Here are some things I would make sure of before proceeding:

  • You may want to backup the vCenter database.  Warning: the vPostgress Windows backup script said it ran successful for me but generated an empty 0KB backup file.  (This was one of the reasons I didn’t attempt a transplant of vCenter to a new OS instance!)  Check to ensure this database file is valid before counting it as a backup to fallback to if there’s a problem.  This may be a future blog article once I get some answers for why this happened.
  • Verify what version of Windows is running, and ensure you have the required media and license keys.  In particular, if vCenter is running Windows Server 2008 R2 Datacenter, you can’t upgrade to Windows Server 2012 R2 Standard.
  • Verify what database vCenter and VUM are using if on the same box.  vPostgress is fine.  But of it’s Microsoft SQL running on the vCenter server itself, make sure SQL is running something that is supported on Windows Server 2012 R2.  Of specific note on some of these older vCenter VMs, SQL 2008 R2 needs to be SP2 or later.
  • I would recommend stopping all vCenter related services, VUM related services (if on the same OS instance), the database service (if it’s on the same OS instance),  and AV active protection prior to OS upgrade.
  • Make sure the C drive has at least about 15GBs of free space.
  • Reboot the OS prior to starting the upgrade to clear out any cobwebs.
  • Take a snapshot and/or backup vCenter before proceeding.  (Kinda duh…)  What isn’t so duh is before you take the last snapshot, launch the upgrade prior to doing this and verify you don’t need to do anything prior to installing the upgrade.  This is usually stuff like it may require you to reboot the OS prior to the upgrade  If all you see is the warning to check to ensure your applications are compatible, cancel the upgrade, take your snapshot, and start the other precautionary steps below. If there are other things it asks you to do, do those first, THEN snapshot your VM.
  • Don’t forget to kill your snapshot once everything is done, and you’ve confirmed everything is working.

It worked flawlessly using these precautions for both production vCenter servers!

vSphere Replication 6 – Stopping replication impacts

I unfortunately didn’t get a chance to post Thursday, as I came down with a bit of a stomach bug, but I’m back at it!

I found this little interesting tidbit during preparation for VCAP6-DCV Deployment…

Did you know in 6.X that stopping replication on a VM in vSphere Replication 6.X has different behavior depending upon if you used a replication seed?

Just to make sure we’re all clear, a replication seed in vSphere Replication speak is if you copy down a VMDK from the source side, upload it to the target site, and then configure replication for the VM and select the datastore/folder for the VMDK.  When vSphere Replication sees the matching VMDK, it uses the data there and replicates only the changes since the download.

In vSphere Replication 6.X, if this was done, and you stop replication for a VM, the target VMDKs are left in place.  If this wasn’t done, and just let vSphere Replication replicate the initial copy of the VMDK, if you stop replication, the VMDK is DELETED at the target site!  If that’s a large data set, that could be a lot of data that has to be replicated again, and more than likely over a WAN link!

This in particular impacts a somewhat common task when it comes to growing a VMDK for a VM being replicated by vSphere Replication.  To do this, replication must be disabled at some point.
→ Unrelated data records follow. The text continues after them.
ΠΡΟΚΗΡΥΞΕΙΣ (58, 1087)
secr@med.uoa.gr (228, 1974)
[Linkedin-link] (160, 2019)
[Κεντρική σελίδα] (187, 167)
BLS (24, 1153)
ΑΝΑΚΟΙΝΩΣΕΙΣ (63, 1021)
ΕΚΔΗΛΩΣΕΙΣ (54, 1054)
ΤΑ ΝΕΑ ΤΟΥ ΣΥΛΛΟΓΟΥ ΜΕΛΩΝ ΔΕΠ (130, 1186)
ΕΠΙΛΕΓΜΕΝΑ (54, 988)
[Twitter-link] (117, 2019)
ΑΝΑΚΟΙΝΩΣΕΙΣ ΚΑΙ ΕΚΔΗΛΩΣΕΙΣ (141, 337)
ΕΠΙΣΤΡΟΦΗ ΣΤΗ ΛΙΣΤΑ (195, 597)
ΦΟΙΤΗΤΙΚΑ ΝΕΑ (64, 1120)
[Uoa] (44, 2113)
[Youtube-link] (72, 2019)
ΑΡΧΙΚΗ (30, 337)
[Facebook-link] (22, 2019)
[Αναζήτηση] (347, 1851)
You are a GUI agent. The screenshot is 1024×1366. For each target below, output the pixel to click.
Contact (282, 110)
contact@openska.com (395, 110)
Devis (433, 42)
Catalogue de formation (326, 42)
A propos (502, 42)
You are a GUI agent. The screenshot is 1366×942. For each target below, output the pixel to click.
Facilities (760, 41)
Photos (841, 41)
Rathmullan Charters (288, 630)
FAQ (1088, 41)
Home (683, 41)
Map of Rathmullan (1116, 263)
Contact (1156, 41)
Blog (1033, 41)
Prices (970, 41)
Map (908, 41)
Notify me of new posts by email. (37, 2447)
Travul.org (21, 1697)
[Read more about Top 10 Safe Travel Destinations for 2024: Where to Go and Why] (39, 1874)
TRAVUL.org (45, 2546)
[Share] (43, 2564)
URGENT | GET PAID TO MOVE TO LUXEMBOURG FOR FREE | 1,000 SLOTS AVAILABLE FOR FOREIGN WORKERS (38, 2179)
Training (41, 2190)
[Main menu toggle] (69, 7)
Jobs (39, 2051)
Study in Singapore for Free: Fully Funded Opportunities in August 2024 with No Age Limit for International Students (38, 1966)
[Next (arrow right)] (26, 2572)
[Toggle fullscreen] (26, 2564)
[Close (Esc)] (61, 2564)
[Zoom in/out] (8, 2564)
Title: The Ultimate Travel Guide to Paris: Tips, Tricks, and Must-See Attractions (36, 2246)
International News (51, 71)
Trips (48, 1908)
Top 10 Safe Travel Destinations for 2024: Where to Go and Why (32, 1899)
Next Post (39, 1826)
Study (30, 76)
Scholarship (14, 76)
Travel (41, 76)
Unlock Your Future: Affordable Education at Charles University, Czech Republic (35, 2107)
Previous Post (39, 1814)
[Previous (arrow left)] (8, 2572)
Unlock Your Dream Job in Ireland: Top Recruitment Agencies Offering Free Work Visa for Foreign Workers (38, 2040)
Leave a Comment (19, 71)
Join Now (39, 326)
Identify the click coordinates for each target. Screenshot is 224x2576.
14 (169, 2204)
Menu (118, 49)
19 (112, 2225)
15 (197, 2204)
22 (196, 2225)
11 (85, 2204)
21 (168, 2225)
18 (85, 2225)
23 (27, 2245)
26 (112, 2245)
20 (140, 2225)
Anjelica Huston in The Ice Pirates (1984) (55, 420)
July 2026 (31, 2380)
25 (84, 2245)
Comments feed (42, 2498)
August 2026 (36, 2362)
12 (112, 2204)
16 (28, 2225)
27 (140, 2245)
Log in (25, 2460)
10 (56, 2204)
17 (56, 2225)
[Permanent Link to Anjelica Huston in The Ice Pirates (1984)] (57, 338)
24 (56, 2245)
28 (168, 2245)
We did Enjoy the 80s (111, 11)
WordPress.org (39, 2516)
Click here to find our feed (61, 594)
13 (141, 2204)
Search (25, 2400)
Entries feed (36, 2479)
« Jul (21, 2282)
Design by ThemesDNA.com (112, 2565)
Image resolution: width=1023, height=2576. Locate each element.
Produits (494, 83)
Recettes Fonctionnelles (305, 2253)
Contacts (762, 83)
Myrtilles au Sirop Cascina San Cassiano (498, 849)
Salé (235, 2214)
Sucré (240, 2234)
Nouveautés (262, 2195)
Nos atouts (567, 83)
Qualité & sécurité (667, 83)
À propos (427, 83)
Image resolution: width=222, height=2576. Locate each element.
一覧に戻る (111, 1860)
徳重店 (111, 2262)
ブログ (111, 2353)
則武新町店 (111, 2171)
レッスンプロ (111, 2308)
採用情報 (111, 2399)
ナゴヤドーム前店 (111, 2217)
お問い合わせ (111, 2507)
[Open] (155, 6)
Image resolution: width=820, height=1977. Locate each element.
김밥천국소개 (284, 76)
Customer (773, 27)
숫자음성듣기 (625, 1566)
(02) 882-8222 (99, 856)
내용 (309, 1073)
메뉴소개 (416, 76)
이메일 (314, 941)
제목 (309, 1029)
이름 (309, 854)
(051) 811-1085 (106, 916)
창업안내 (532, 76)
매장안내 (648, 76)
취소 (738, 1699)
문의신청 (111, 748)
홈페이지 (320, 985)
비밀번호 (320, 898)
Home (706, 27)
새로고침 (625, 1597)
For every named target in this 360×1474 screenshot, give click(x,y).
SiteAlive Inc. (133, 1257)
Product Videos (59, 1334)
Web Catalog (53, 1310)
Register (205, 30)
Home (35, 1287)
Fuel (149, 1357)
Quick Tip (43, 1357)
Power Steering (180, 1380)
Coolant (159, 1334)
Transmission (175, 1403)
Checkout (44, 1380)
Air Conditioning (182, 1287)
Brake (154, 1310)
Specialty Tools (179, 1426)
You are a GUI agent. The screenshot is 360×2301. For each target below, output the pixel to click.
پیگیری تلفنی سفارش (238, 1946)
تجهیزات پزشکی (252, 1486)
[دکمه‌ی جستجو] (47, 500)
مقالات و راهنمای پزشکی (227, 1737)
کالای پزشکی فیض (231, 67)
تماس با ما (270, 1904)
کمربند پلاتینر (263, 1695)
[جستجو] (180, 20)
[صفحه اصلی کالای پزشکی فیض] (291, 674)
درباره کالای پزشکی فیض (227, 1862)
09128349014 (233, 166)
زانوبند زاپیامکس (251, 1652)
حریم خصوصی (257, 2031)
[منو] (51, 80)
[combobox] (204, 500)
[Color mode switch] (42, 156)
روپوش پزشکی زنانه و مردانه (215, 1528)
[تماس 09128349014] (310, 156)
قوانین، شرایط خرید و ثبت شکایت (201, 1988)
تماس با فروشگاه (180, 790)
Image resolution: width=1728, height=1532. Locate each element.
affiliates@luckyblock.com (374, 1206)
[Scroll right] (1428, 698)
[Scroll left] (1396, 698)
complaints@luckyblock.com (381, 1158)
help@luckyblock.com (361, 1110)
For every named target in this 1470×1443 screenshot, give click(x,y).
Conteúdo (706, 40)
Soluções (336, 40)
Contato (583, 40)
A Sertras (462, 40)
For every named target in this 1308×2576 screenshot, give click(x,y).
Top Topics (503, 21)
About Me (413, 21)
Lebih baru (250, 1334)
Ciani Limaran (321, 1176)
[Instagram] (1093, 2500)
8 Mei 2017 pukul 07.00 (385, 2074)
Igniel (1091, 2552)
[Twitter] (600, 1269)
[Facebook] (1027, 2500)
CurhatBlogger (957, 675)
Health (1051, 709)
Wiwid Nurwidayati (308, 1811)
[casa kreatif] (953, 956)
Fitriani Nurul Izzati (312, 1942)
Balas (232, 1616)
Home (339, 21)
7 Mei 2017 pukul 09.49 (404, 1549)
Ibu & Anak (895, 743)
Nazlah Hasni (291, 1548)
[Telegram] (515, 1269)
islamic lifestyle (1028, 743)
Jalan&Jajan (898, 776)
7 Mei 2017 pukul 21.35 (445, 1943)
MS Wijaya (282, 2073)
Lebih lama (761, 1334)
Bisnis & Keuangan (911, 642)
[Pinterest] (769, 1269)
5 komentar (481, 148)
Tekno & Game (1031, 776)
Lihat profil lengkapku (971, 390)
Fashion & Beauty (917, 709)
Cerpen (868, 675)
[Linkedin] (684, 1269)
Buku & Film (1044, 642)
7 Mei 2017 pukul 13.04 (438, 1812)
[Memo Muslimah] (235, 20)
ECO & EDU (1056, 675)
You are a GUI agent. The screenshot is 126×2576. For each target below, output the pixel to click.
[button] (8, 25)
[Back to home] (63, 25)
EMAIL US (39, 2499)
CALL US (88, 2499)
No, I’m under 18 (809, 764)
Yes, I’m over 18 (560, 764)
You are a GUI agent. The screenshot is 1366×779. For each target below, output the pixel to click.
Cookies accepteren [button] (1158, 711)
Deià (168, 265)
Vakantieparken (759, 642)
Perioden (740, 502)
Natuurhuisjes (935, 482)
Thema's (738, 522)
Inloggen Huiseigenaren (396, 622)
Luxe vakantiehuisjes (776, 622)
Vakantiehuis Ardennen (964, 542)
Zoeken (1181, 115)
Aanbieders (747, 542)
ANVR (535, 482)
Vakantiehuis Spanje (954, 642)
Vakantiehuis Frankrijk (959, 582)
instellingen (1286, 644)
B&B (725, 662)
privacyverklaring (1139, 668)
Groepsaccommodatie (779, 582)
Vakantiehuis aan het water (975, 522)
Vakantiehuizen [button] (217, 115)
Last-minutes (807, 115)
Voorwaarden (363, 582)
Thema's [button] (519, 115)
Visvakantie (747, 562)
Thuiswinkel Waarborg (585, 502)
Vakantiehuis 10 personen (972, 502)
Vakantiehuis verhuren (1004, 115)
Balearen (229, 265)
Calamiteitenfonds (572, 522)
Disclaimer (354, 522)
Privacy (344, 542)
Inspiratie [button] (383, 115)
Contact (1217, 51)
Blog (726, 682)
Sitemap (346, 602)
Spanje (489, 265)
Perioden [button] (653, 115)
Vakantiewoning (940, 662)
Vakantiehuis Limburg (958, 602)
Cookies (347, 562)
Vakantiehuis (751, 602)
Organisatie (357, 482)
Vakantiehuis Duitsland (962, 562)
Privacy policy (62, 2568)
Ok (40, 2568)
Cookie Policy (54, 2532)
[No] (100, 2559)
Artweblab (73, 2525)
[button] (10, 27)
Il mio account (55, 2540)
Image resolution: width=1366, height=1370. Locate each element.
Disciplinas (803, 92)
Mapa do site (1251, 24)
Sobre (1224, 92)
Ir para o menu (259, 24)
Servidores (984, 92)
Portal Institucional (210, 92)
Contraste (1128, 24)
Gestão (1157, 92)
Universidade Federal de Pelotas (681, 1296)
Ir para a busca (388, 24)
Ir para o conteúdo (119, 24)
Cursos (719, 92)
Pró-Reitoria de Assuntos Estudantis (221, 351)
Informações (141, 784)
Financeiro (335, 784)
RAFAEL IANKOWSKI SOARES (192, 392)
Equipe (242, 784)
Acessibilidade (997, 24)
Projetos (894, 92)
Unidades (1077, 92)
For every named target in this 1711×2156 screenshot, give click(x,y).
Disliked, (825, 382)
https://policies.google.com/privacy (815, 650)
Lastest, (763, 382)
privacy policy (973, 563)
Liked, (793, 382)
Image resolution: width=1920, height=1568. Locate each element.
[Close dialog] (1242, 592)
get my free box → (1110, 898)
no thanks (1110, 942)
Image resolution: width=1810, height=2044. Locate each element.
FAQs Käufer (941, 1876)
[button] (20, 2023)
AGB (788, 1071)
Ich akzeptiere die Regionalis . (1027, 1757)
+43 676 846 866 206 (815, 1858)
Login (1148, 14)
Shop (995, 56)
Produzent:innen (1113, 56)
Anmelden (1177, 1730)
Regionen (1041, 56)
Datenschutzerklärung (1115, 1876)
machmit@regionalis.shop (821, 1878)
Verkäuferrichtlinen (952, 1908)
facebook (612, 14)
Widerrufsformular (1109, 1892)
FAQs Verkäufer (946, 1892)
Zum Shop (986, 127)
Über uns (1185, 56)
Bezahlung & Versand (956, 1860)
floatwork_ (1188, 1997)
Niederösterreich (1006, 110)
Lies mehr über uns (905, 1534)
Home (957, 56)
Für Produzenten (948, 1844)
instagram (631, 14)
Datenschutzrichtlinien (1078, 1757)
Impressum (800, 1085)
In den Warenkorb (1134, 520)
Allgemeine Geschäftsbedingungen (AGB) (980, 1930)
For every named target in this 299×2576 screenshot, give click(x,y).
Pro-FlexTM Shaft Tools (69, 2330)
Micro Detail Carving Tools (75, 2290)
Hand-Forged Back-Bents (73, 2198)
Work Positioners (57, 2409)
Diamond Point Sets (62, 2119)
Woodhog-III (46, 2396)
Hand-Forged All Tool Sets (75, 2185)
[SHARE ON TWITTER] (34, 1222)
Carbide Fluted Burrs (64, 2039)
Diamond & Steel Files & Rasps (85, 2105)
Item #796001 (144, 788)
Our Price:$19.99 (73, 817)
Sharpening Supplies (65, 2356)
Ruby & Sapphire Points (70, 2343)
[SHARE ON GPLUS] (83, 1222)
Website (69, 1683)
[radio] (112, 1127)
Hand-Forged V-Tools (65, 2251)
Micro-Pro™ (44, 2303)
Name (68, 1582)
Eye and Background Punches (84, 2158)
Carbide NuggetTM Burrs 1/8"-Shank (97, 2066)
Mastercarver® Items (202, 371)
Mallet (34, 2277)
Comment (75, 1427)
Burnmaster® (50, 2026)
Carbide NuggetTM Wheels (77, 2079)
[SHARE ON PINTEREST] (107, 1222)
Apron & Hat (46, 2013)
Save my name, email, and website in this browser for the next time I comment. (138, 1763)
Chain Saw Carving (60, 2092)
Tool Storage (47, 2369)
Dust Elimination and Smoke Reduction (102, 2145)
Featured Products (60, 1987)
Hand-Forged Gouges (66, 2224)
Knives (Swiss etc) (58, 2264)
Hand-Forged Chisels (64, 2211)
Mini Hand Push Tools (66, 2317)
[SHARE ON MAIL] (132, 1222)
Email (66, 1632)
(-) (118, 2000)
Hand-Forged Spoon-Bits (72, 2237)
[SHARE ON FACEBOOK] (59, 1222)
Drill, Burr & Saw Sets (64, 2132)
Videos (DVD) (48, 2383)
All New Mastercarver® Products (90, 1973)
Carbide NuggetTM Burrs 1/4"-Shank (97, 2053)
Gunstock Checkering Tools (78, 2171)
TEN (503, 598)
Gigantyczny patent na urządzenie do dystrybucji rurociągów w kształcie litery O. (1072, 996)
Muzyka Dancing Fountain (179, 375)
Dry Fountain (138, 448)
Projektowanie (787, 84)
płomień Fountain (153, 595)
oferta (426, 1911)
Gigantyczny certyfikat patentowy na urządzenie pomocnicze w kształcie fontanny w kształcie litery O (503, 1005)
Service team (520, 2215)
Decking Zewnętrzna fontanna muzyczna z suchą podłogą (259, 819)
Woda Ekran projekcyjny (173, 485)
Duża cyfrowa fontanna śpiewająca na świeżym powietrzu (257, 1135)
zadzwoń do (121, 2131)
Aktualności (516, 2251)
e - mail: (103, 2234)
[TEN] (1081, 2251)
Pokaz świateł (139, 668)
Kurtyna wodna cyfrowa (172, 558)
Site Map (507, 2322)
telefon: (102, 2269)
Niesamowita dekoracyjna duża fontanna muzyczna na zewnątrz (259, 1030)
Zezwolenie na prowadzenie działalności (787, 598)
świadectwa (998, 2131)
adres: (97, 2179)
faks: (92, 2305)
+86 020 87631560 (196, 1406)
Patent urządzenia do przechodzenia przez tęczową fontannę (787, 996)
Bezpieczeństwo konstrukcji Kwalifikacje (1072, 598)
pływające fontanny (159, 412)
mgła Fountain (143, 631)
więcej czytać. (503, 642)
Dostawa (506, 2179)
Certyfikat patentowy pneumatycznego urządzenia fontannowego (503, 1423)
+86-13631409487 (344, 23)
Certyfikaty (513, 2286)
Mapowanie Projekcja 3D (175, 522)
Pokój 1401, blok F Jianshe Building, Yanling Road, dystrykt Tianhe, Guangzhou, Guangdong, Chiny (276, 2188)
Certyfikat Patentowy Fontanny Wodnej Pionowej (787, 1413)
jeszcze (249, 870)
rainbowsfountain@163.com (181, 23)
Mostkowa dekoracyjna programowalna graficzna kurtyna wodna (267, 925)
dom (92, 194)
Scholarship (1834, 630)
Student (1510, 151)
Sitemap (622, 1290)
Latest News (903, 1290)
If you used a replication seed, it’s actually easier.  You simply stop replication, grow the VMDK on both sides, and reconfigure replication.  Pretty easy.  The target VMDK would obviously not have been deleted, making this possible.

If the VMDK wasn’t seeded, you need to do a planned failover, stop replication, resize the VMDK on both sides, and reconfigure replication.  This also obviously requires downtime.

I’m still investigating to see if there’s a way to determine if the VMDK was seeded or not, so you would know which way to go.  If you’re unsure though, use the non-seeded method as a precaution unless it’s okay to have to re-replicate the VMDK/whole VM.